By FINTECH Books Contributor, Nick Wakefield
Advances in FinTech can transform banking, and in turn populations—how do they interact within their communities and exchange goods and services?
RegTech is essential to ensuring the safety of these transactions, yet at the same time enhances the efficacy of finance and commerce in reaching underserved segments of the population.
How are emerging financial systems adopting and adapting to change and how various regulatory bodies are not only encouraging but enabling both institutions and individuals to participate in this ‘new economy’? The discussion weaves together the effect FinTech and RegTech will have on emerging and emerged finance and trade ecosystems, with a focus on Asia-Pacific.
For example, Indonesia recently opened up its ID-card database to hundreds of financial institutions for KYC purposes and information sharing.
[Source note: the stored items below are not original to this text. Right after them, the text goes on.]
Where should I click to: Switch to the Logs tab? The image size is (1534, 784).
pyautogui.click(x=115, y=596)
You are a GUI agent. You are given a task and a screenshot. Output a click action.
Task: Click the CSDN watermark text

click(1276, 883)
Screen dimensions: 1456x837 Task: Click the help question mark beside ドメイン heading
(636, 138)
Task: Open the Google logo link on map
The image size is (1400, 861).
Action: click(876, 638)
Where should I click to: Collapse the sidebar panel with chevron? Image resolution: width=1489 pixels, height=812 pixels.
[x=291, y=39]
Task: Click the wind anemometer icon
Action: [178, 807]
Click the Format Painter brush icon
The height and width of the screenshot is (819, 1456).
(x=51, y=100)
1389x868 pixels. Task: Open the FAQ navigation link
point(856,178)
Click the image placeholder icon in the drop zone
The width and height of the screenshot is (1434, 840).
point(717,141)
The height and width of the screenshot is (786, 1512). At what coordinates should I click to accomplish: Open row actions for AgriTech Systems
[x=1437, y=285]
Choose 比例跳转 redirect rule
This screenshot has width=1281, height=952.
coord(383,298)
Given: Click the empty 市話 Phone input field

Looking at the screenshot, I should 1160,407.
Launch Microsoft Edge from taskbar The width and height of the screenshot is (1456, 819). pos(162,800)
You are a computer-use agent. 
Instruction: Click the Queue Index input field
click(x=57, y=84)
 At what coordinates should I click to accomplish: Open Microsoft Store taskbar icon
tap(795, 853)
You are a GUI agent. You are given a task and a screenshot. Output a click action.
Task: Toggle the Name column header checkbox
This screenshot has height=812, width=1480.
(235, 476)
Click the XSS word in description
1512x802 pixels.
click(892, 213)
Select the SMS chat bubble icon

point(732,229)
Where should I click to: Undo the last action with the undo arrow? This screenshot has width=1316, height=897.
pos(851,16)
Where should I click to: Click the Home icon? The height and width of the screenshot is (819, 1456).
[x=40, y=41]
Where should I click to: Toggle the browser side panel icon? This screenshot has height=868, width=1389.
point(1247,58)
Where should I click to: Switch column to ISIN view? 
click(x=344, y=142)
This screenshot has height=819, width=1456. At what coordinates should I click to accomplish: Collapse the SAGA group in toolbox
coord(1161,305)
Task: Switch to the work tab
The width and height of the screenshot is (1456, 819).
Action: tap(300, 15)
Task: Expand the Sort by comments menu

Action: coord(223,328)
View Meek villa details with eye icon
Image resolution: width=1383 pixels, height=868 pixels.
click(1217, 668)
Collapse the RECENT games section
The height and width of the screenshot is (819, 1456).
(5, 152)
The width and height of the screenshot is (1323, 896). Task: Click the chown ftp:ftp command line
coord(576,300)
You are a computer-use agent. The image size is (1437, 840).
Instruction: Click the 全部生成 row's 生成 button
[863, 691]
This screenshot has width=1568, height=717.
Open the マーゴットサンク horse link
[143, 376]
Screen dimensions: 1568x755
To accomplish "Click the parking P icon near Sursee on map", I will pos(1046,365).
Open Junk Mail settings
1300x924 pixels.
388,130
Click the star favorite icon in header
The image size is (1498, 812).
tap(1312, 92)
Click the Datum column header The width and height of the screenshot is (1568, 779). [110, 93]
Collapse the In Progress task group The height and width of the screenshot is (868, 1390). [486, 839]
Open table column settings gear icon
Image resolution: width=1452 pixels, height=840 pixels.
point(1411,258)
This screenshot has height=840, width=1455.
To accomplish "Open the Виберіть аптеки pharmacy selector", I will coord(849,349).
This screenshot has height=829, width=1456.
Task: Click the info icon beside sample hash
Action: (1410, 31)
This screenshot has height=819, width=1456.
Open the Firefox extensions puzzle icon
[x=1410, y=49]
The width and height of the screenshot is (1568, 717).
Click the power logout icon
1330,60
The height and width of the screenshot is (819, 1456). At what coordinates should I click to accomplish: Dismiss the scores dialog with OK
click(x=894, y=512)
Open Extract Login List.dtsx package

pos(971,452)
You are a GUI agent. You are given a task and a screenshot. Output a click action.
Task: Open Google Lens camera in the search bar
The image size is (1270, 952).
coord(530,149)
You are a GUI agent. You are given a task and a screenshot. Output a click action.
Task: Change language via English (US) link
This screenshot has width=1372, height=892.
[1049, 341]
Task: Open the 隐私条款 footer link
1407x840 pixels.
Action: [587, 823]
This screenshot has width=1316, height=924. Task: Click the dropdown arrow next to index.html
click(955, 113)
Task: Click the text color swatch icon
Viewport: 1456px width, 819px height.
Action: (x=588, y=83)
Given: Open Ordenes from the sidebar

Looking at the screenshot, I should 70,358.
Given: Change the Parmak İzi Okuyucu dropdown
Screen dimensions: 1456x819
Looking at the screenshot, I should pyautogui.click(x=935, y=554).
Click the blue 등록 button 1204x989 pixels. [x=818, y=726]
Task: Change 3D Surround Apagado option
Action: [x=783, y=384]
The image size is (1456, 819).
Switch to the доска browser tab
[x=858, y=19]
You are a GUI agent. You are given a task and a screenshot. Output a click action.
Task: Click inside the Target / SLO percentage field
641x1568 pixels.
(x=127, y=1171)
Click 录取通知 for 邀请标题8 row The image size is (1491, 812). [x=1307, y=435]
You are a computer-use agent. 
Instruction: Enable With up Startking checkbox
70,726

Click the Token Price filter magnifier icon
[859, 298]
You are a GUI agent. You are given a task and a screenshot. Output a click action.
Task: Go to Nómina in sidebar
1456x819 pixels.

Meanwhile in the Philippines, a large population already uses mobile, Facebook and micro-transactions more than it uses conventional banks.
Financial inclusion is a key pull factor, with regulatory bodies aiming to ensure their frameworks help facilitate it. In India, demonetisation was first positioned as a means of combatting tax evasion and fraud, yet it has created an opportunity for the unbanked to become banked via mobile payment providers. This could have a huge social impact in a country with population so well versed in technology and entrepreneurship.
In more developed financial ecosystems, regulation can drive the adoption of concepts such as data-lakes, wherein data gathered by various parts of a business on user habits is pooled to enable an institution to better understand its customers. Information gathered for regulatory requirements is becoming a commercial advantage.
Commonalities among populations in Asia Pacific that enable regulators to share best practice, by looking at how some jurisdictions are forging ahead and what others can learn from trends elsewhere.